*** Opening Extracted information ***

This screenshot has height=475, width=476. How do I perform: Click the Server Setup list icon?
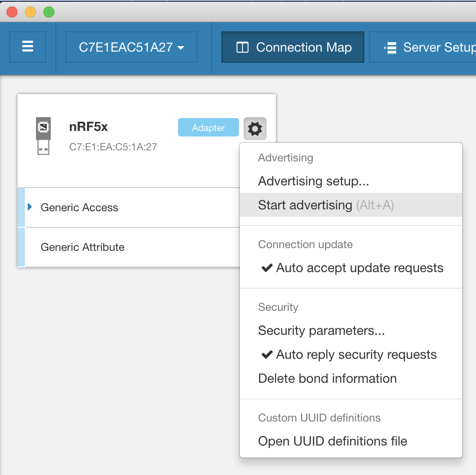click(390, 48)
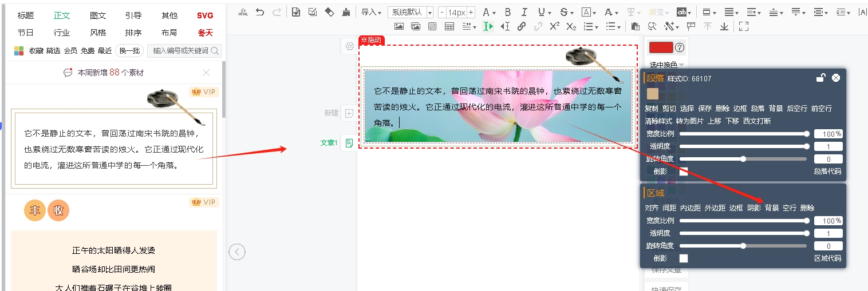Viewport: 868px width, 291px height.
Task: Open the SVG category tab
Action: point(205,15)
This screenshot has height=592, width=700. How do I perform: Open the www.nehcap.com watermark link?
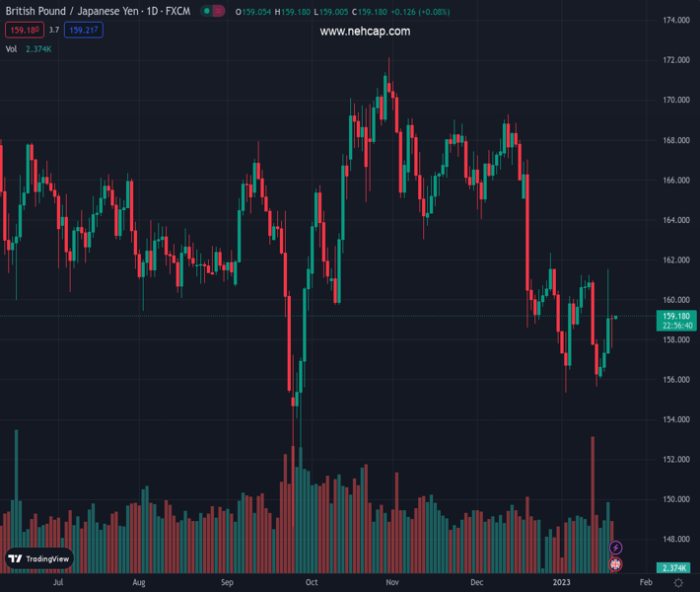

*** Closing Extracted information ***

Pictures are to be omitted; otherwise, write out the data exactly as it appears.

- **Task response**:
This screenshot has height=475, width=476. How do I perform: Click the Server Setup list icon?
click(390, 48)
Viewport: 868px width, 291px height.
Task: Open the SVG category tab
Action: point(205,15)
This screenshot has height=592, width=700. How do I perform: Open the www.nehcap.com watermark link?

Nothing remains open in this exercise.